» **REQUIRED TASK 1**
Retype the text on rocks from "Classification of Rocks" to "on the surface of the earth.", keeping every word and mark unchanged.
» **REQUIRED TASK 2**
In the text on rocks, what is the name of the process by which deposits turn into sedimentary rocks through compaction?

» **TEXT SECTION**

:::

Non-Metallic Minerals: These minerals are composed of non-metals like sulphur, silicon, phosphorus. For example, cement is a mixture of non-metallic minerals. Non-metallic minerals are generally obtained from sedimentary rocks, lacking malleability and ductility.

Rocks

Rock is the solid mineral material forming the surface of the earth. A rock is composed of one or more minerals. Petrology is the science of rocks which includes the studying of mineral composition, structure, texture, origin, occurrence, alteration and relationship with other rocks. The age of a rock is determined based on carbon-14 dating.

Classification of Rocks Based on the origin, rocks are of three types – igneous, sedimentary and metamorphic.

Igneous Rocks

• “Ignis” in Latin means ‘fire’. Igneous rocks are formed out of magma and lava from the interior of the earth. When magma in its upward movement cools and turns into solid form, it is called igneous rock.
• There are two types of igneous rocks – intrusive rocks e.g., granite, and extrusive rocks e.g., basalt Deccan Traps. Intrusive rocks are formed when magma rises and cools within the crust which gives rise to various forms like batholiths, laccoliths, dyke, etc. Extrusive rocks are formed when cooling and solidification take place on the surface of the earth.
• Igneous rocks are also classified based on the texture, size, and arrangement of grains or other physical conditions of the materials. If the magma cools slowly at great depths, mineral grains increase in their size. Sudden cooling at the surface results in small and smooth grains.
• The igneous rocks are the oldest of all the rocks. Pegmatite, gabbro, granite, basalt, tuff are some of the examples of igneous rocks.

Sedimentary Rocks:

• Sedimentary rocks are also called detrital rocks. The word ‘sedimentary’ is derived from the Latin word sedimentum, which means settling.
• Rocks of the earth’s surface undergo denudation and are broken into various fragments. These fragments are transported by different exogenous forces and deposited.
• These deposits through compaction turn into sedimentary rocks. The process is called lithification.
• Sedimentary rocks occupy only 5% of the earth.
• They are layered or stratified of varying thickness. Sedimentary rocks are of three types depending upon the mode of formation –
• Mechanically formed sedimentary rocks – For example, conglomerate, loess, limestone, sandstone, etc.
• Chemically formed – For example, potash, halite, etc.
• Organically formed – For example, chalk, coal, limestone, geyserites, etc.

Metamorphic Rocks:

• The word metamorphic means ‘change of form’. The metamorphic rocks form under the action of pressure, volume, and temperature (PVT change).
• Metamorphism is a process by which the already consolidated rocks undergo recrystallization and reorganization of materials within the original rocks. The igneous and metamorphic rocks together account for 95% of the earth.
• The breaking and crushing of the original minerals within rocks without any significant chemical changes is called dynamic metamorphism.
• When the materials of the rocks alter chemically and recrystallize, the process is known as thermal metamorphism. Thermal metamorphism is of two types – contact metamorphism and regional metamorphism.
• Contact Metamorphism – In this case, the rocks come in contact with hot magma and lava as a result of which rock materials recrystallize under high temperatures. Generally, new materials form when lava/magma interacts with the rocks.

:::

» **MATERIAL PROVIDED**
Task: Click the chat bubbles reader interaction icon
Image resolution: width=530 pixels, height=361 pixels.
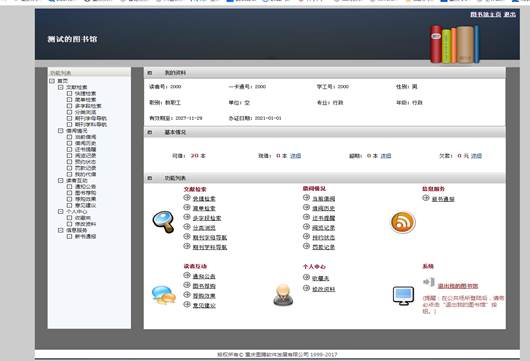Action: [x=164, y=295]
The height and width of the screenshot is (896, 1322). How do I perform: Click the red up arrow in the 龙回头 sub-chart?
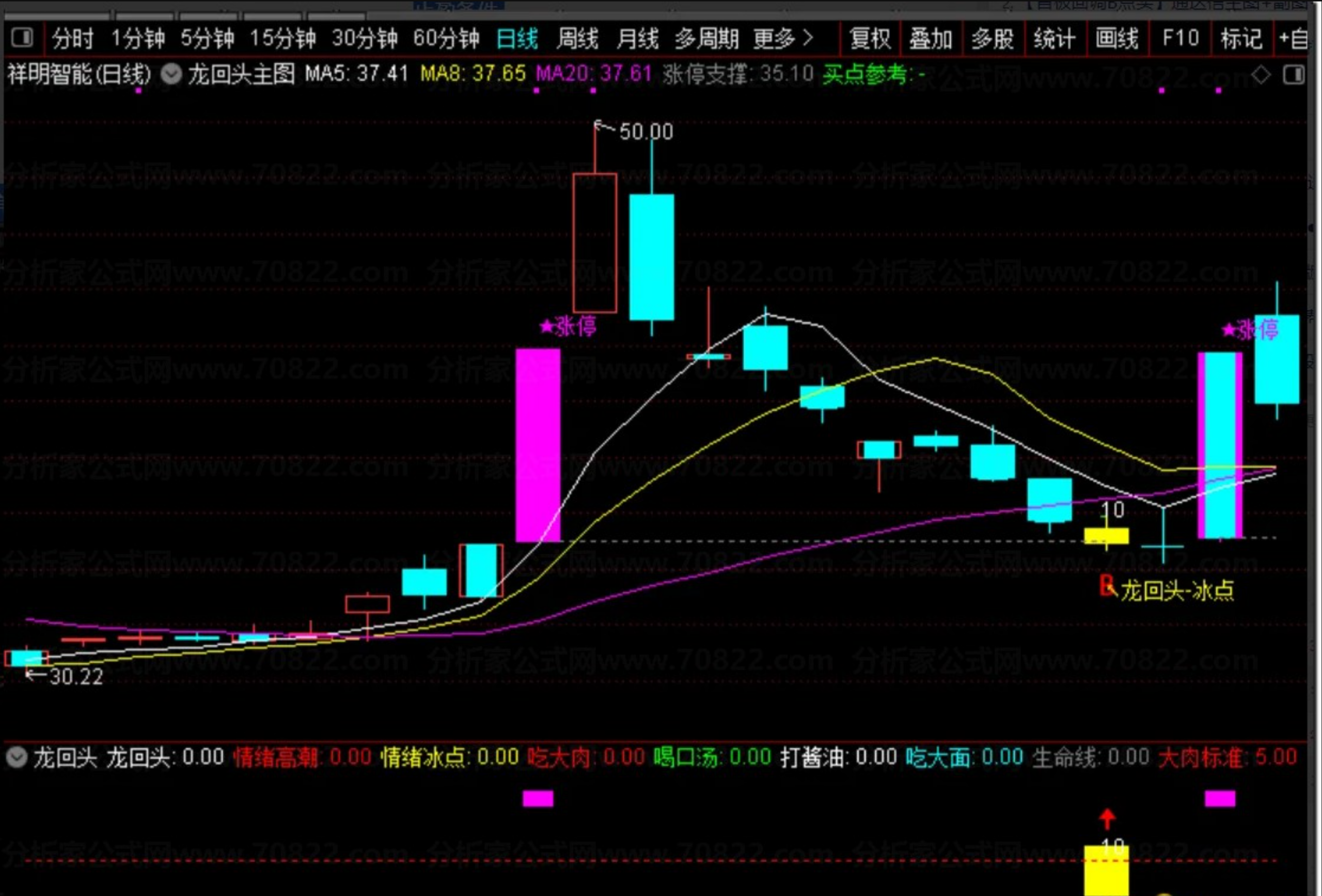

:::

» **EXERCISE SOLUTION 1**
Classification of Rocks Based on the origin, rocks are of three types – igneous, sedimentary and metamorphic.

Igneous Rocks

• “Ignis” in Latin means ‘fire’. Igneous rocks are formed out of magma and lava from the interior of the earth. When magma in its upward movement cools and turns into solid form, it is called igneous rock.
• There are two types of igneous rocks – intrusive rocks e.g., granite, and extrusive rocks e.g., basalt Deccan Traps. Intrusive rocks are formed when magma rises and cools within the crust which gives rise to various forms like batholiths, laccoliths, dyke, etc. Extrusive rocks are formed when cooling and solidification take place on the surface of the earth.

» **EXERCISE SOLUTION 2**
Lithification.